I will check out BioSil! Thank you very much for the advice. And, thank you, too, Paxiled :) I appreciate it very much!
Further. I don't mean to suggest that BioSil offers you the fountain of youth, but it certainly helps increase your body's health and beauty.
I would take BioSil which is a bioavailable form of silicon. My daughter returned from several years in Iraq with her skin in very bad condition, so bad it made her older than she was. We gave her BioSil and the improvement was fast and visible. Most of our family takes this supplement. It is good for skin, hair, nails, bones and sinew. I am 80 and have no osteoporosis. I attribute this to BioSil. This supplement cured me of varicose veins and got rid of the few liver spots that I had, as well as other skin imperfections. (Note: you have to buy this brand.)
Actually, I don't know if HGH would help or not. Just that this supplement wouldn't. There are different ways to take HGH -- homeopathic, the amino acids that make it, but the real way is to just take HGH, but you'll never get it legally given you don't have the problems it legally treats. If you want to try the homeopathic form, it's expensive, some people think it works, some don't. I had customers who liked it and those who didn't. But whether it will do anything for your particular problem, I have my doubts. Good luck.
Thank you for your response and help! Well, it does sound like HGH isn't the way to go for skin repair and premature aging... . Thanks, again :)

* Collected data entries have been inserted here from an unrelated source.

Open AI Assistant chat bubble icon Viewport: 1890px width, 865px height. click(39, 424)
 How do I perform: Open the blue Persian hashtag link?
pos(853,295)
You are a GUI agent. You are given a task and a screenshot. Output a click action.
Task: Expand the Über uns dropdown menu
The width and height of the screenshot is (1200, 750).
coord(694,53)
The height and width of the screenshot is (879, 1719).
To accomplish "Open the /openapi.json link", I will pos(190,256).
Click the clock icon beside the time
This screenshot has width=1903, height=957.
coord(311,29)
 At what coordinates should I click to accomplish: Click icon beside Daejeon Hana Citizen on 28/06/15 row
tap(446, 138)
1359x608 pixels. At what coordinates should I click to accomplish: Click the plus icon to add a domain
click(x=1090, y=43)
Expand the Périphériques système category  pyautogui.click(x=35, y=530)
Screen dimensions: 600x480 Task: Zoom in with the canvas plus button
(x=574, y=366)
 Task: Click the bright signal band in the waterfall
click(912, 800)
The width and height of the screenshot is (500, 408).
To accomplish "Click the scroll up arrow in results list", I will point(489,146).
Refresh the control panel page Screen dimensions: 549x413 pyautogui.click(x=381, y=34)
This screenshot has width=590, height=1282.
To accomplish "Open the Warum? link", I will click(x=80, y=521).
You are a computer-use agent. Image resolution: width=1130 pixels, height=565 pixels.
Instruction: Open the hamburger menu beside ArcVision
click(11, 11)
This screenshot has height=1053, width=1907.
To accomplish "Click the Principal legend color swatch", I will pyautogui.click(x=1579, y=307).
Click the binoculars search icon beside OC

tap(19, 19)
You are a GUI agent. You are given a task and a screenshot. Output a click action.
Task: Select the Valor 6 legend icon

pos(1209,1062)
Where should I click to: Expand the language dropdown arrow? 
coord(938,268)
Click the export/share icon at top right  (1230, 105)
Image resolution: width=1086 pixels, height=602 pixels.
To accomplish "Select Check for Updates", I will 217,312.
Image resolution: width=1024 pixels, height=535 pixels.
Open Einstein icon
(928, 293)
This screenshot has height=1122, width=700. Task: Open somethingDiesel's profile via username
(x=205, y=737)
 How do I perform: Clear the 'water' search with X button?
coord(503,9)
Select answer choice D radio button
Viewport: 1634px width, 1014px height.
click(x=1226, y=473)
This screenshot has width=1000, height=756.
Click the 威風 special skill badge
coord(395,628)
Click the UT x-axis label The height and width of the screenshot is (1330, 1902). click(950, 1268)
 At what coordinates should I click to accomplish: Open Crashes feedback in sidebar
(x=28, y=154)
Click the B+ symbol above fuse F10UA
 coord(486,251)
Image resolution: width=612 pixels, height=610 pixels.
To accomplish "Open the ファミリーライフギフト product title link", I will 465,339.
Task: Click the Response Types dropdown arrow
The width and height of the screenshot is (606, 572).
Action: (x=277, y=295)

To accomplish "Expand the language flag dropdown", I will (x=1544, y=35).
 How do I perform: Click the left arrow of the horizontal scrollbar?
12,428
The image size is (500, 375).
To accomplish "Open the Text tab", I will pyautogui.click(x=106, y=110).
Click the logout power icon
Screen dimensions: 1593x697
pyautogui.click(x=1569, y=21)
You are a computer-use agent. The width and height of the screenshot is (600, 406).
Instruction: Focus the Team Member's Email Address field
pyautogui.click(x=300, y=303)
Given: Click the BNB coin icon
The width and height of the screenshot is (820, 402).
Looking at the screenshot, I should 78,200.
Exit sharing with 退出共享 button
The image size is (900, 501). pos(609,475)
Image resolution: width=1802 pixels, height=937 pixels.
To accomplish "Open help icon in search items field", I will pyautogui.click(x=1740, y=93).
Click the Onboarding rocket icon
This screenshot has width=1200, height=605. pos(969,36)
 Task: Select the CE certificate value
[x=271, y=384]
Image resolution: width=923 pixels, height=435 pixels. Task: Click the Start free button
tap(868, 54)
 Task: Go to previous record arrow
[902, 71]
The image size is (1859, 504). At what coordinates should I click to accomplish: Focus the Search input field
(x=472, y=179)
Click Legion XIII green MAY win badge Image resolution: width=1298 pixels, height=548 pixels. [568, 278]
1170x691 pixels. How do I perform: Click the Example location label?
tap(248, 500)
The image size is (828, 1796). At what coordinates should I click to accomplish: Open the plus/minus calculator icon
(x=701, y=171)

I wouldn't take this product personally, as I wouldn't trust any direct marketed supplement. But let's assume I would trust this product. If you're on estrogen, this will throw you off completely, as the substances used, such as arginine, deer antler, and tribulus are all used to increase testosterone. The GABA in it doesn't pass the blood-brain barrier. It mixes substances that should be taken with meals with amino acids that should be taken apart from meals. So even assuming it works to increase HGH, which I have no idea if it would or wouldn't, your body would decide that by deciding whether it needed to do that or not, it has many other properties that don't match what you seem to need now because of your hysterectomy. There are things you can probably do, but at the point you're at, this supplement probably isn't it. Even if I trusted the company, which I don't. If it were me, which it isn't, I'd see a personal trainer and put my money there on putting your exercise specifically where your problem areas are. And as for diet, since you're going for more muscle and less fat, I'd probably eat more protein and fewer carbs, though I would never skimp on vegetables. But a holistic nutritionist would be better at this than I would be. Good luck.